Required work
Pictures in the listing do not belong in the copy, which should repeat exactly the lines from the one holding "Viewport: 1280px width, 800px" through the last line.
# # # # # # #
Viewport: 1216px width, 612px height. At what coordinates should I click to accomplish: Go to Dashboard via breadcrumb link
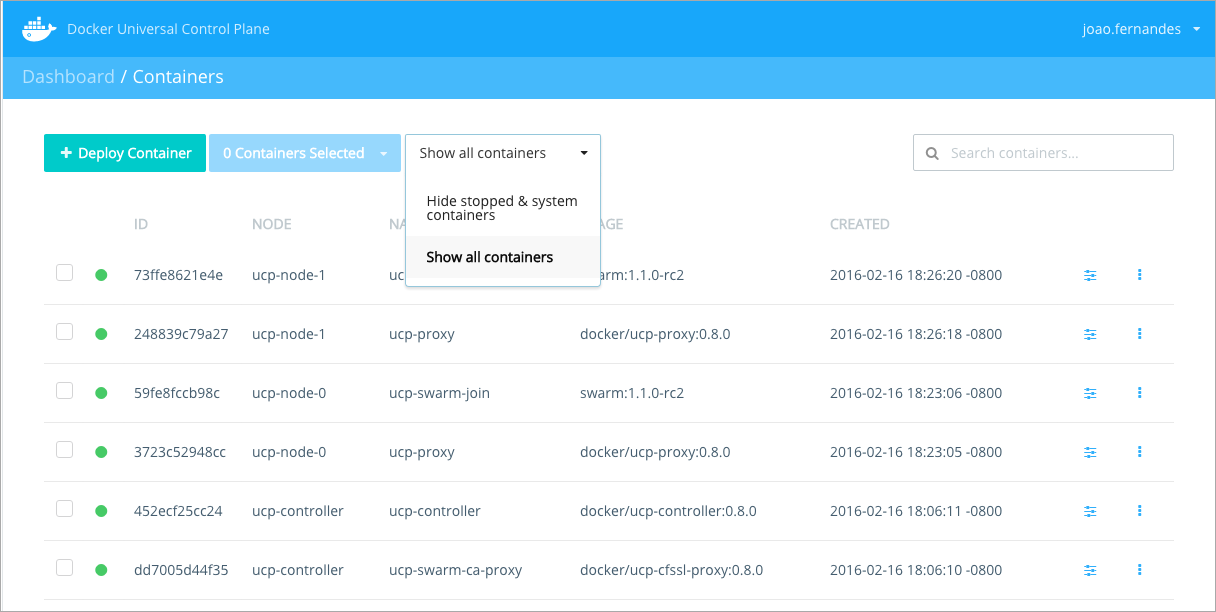pyautogui.click(x=68, y=77)
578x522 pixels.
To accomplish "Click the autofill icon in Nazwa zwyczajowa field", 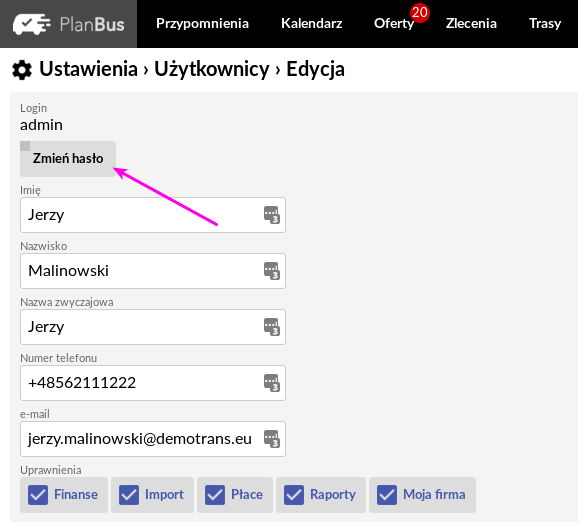I will [272, 327].
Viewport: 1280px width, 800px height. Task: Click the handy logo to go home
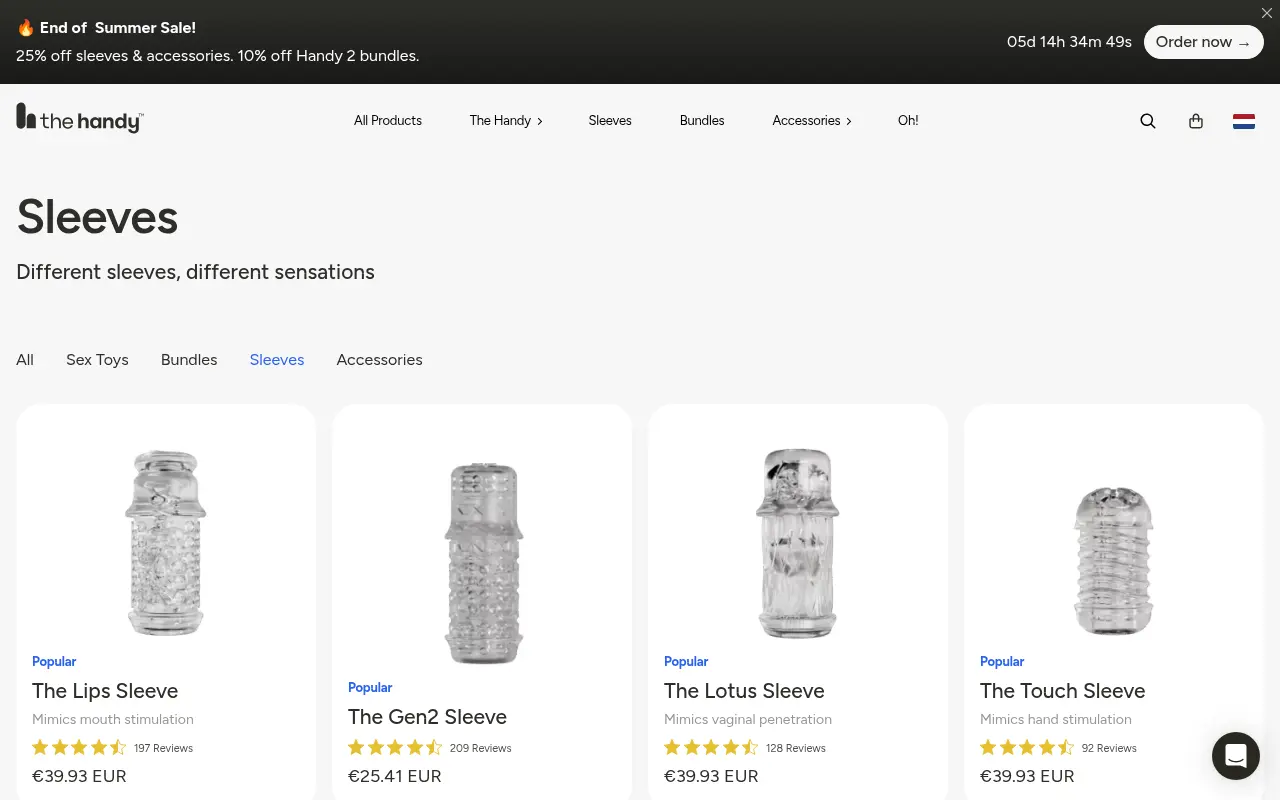[80, 118]
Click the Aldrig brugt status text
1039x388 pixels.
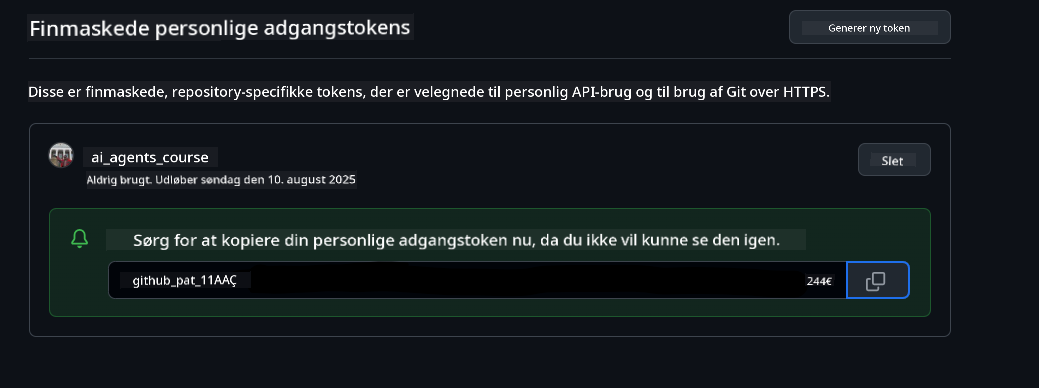coord(115,179)
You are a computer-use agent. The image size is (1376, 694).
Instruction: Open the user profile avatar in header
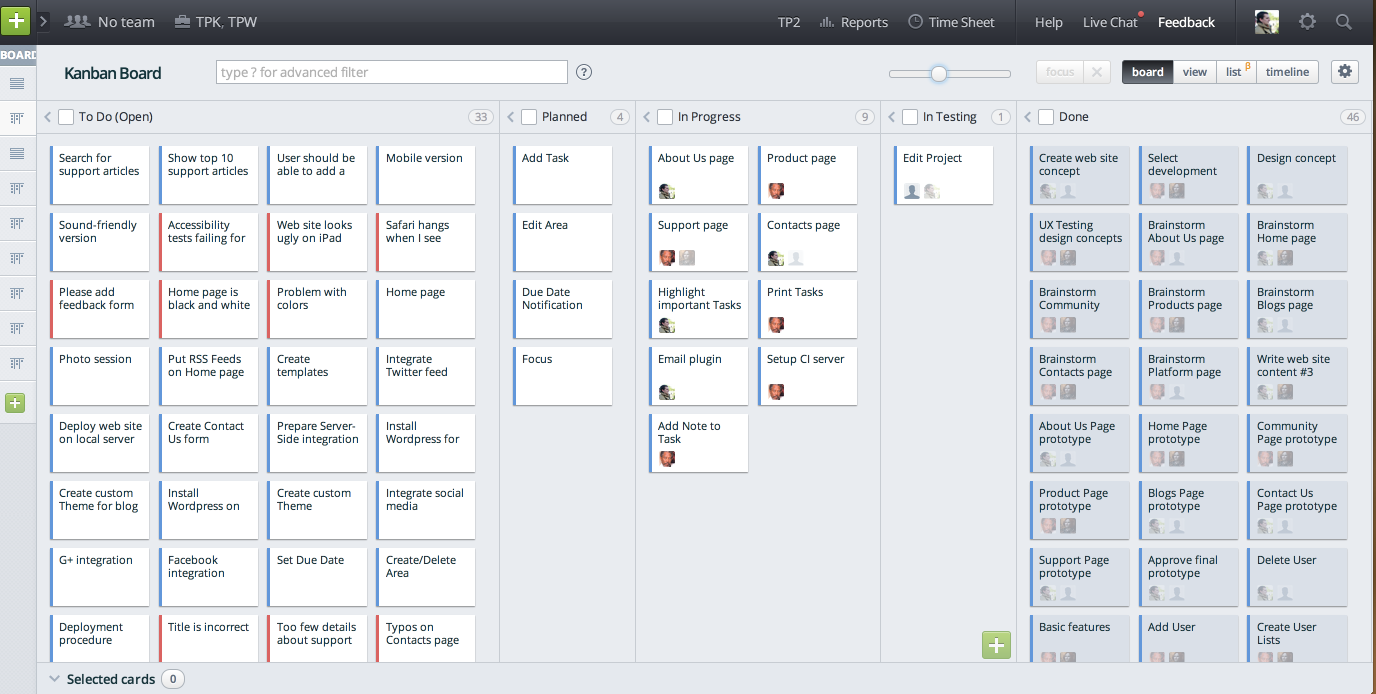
# # # # # # #
Output below
Viewport: 1280px width, 800px height. Task: Click the handy logo to go home
[80, 118]
Click the Aldrig brugt status text
1039x388 pixels.
coord(115,179)
You are a computer-use agent. The image size is (1376, 694).
Instruction: Open the user profile avatar in header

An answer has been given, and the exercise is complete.